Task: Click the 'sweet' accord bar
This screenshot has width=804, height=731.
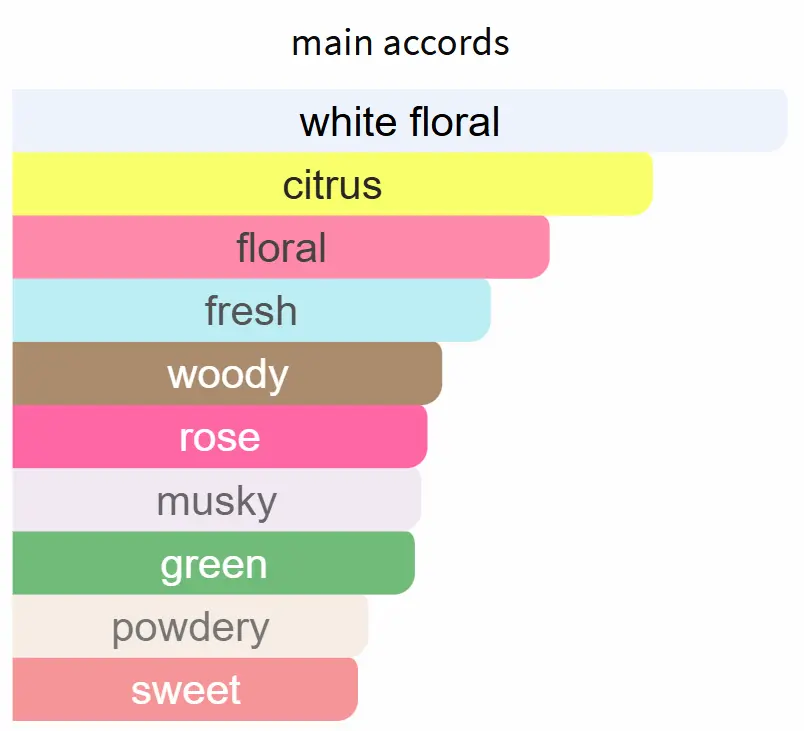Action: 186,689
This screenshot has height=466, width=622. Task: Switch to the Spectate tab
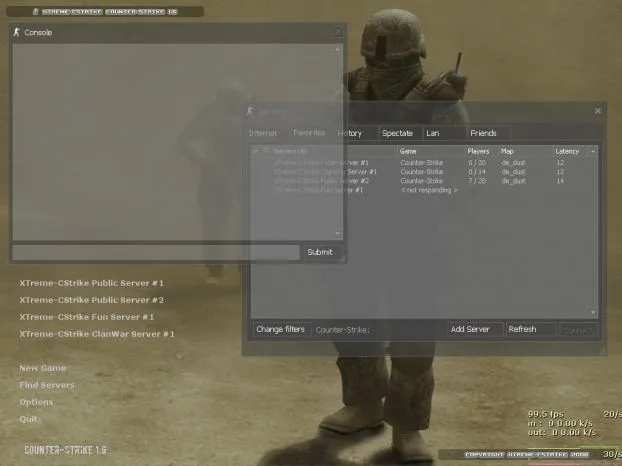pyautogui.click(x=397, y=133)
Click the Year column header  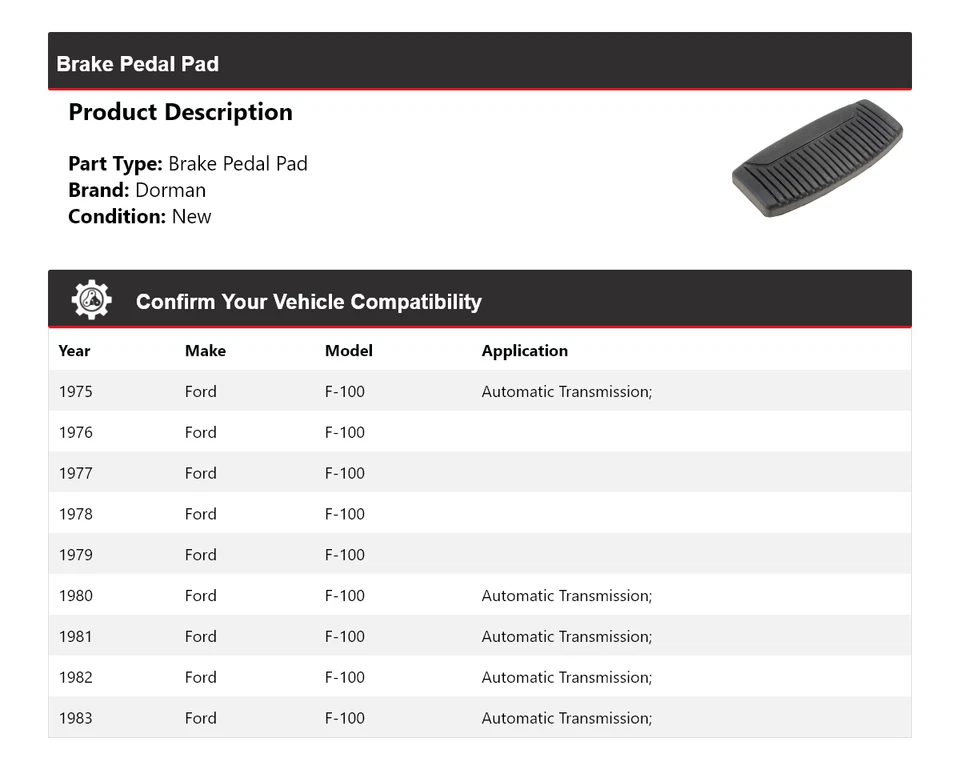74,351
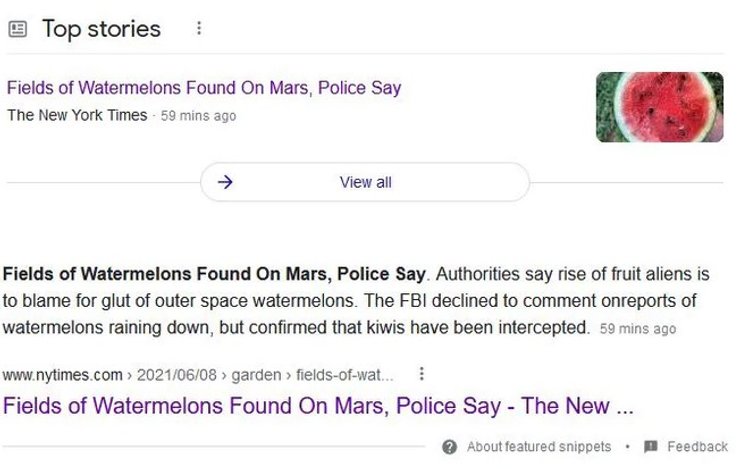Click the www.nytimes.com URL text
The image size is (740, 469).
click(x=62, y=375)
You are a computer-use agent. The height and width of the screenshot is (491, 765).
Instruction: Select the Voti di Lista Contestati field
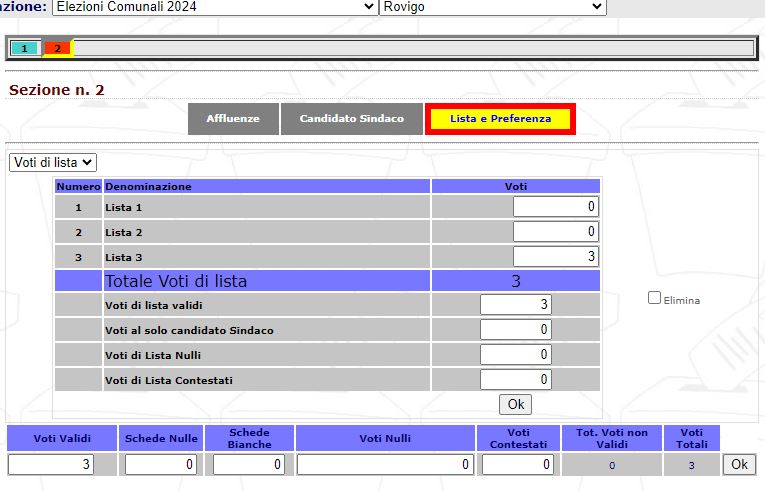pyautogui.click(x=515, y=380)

────

Directions for this task
Write out, exactly as they appear, the lines from the one containing "You are a computer-use" through the end of the material above, excluding pictures.

Answer
You are a computer-use agent. The height and width of the screenshot is (491, 765).
Instruction: Select the Voti di Lista Contestati field
pyautogui.click(x=515, y=380)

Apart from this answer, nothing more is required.